What is the main objection to cousins marrying? Judging by the countless truly tasteless jokes out there about the less-than-stellar offspring of cousin parents, the chance of having deformed children seems to top the list of reasons to ban these unions. The issue surfaces every so often in state legislatures where certain eager politicians try to pass laws prohibiting legal marriage between first cousins, ostensibly on the basis that the resulting deformed children will put a strain on the educational resources of the state.
It's hard to know where to start when faced with this kind of argument. A web site that deals with this and other aspects of cousin marriage admirably is cousincouples.com but for my part I will limit myself to commenting on the fundamentals, which can be expressed by two separate but equally important points.
a) As I've said, the purpose of marriage is not procreation. The inadvisability, or inability, of reproducing should never be used as a barrier to legal marriage. This kind of thinking could conceivably lead to the outright prohibition against marriage for infertile couples, those past childbearing age, or those that may carry an increased risk of birth defects. It is essential that we maintain marriage as the inalienable right of any two individuals who choose to enter into it, regardless of their childbearing capacity.
b) Despite what activists would have you believe, there is little or no scientific evidence that first cousins will produce disabled children. The reality is that for an average couple, paired at random from the general population, the risk of birth defects is roughly three percent. For first cousins, the risk is slightly less than double that. While I am not a fan of statistics, I do trust the science of genetics, which is not open to interpretation.
Perhaps the clearest voice of opposition to cousin marriages comes from the religious front, which is ironic considering that the holy books of the three major religions in North America all make reference to cousin marriages. Nevertheless, many religious fundamentalists believe that cousin marriage is an affront to God, and label these couples sinners. While I am not interested in convincing religious people to abandon their mysticism and embrace rationality, and will therefore not enter into religious arguments, I think it is worth noting that popular opinion about cousin marriages, the ubiquitous jokes we hear in sit-coms and bad stand up routines, have their source in this kind of religious fundamentalism, this fascination with sex and sin.

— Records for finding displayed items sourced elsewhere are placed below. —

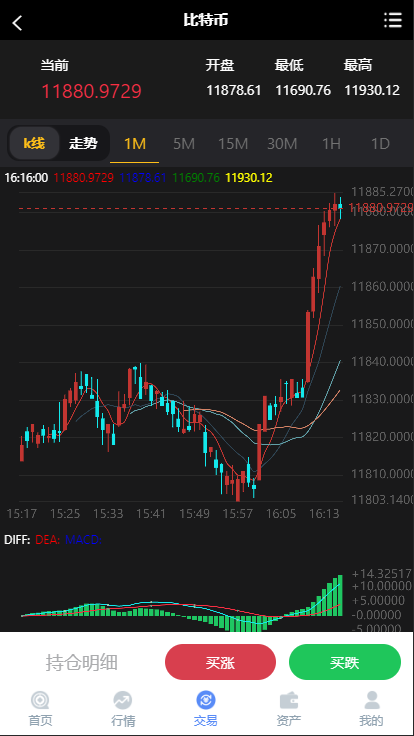This screenshot has height=736, width=414.
Task: Tap the red 买涨 button
Action: 220,662
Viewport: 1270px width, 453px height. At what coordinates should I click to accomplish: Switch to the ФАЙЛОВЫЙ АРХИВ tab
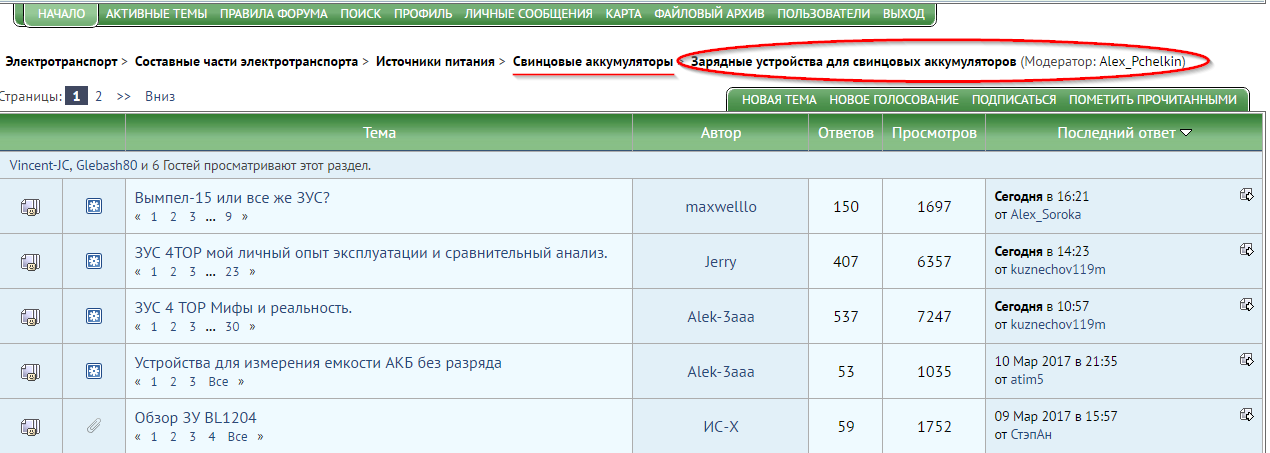[x=710, y=14]
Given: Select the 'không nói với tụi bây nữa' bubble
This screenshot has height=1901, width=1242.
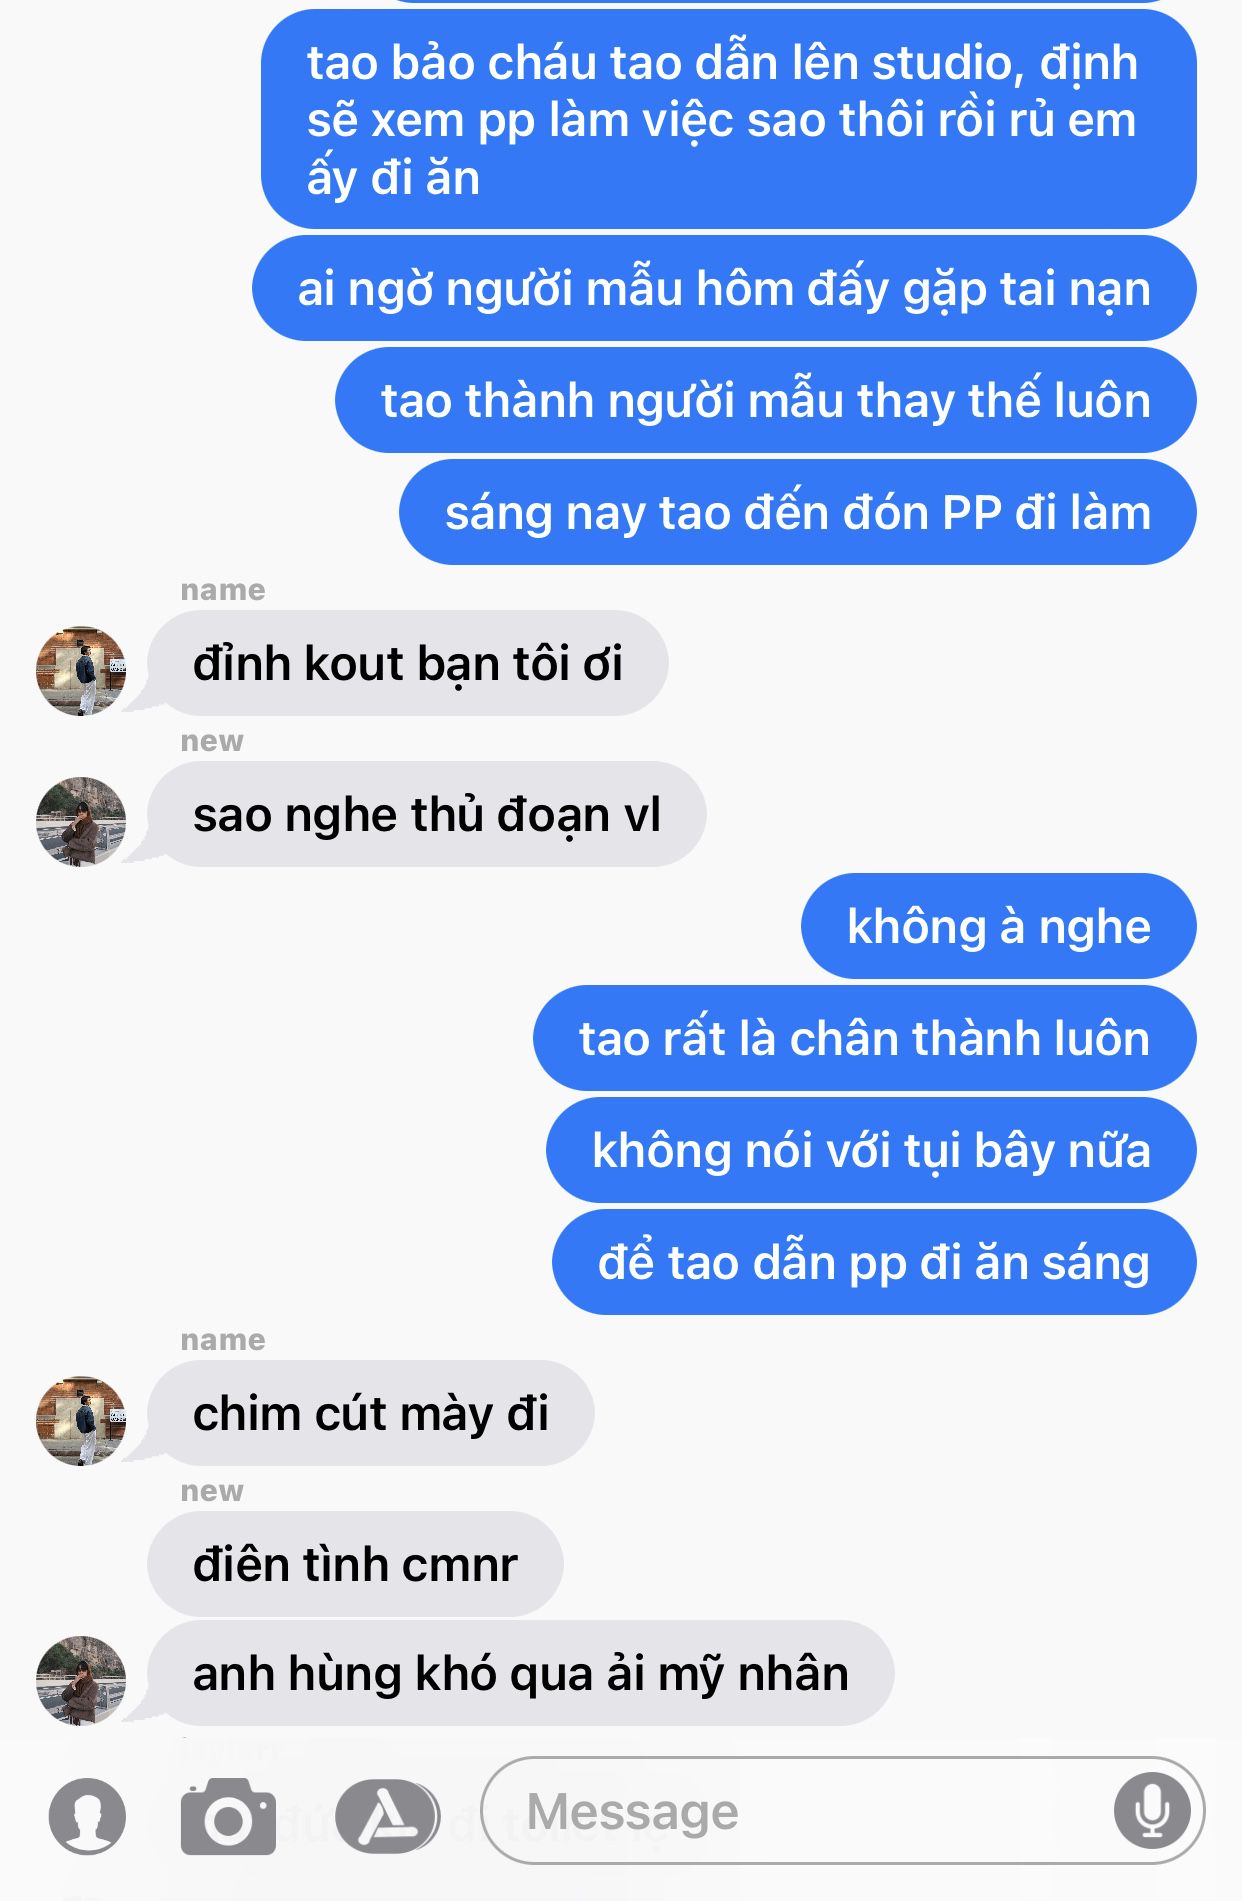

There is no sin in loving someone and wanting to marry them. There is no sin in having children with that person, and raising them with the conviction that they are entitled to pursue happiness in their life and in their marriages, with whomever it is that warms their hearts. People who fall in love with their cousins are no different than any one else, and should not be discriminated against because they chose someone with similar genes. Human beings are not thoroughbreds that have to be concerned about their bloodlines; finding someone you love is far more important than where you found them.
If you believe that love is a capricious little sprite, mysterious and inexplicable, that floats into your life on a whim and can float out again just as easily, then you might ask "why can't you find someone else to fall in love with?" But if you understand that love is based on mutual admiration and respect of each other's values, if you know that the person you fall in love with, and stay in love with, is the person who best represents all the things you value most in life, then you won't wonder at whether you ought to throw it away just because that person is your aunt's daughter or your uncle's son.
Any couple that makes it through the obstacles in life to find each other deserves our total support, not more hurdles to overcome. And any cousin couple willing to face familial and societal disdain and get married anyway deserves our respect for recognizing what a valuable thing marriage is. Perhaps they represent the kind of spirit the interracial couples of the past had, those who defied discrimination and followed their hearts and minds instead. And perhaps cousin marriage will some day be as much of a non-issue as interracial marriage is today. Hopefully, it will be soon.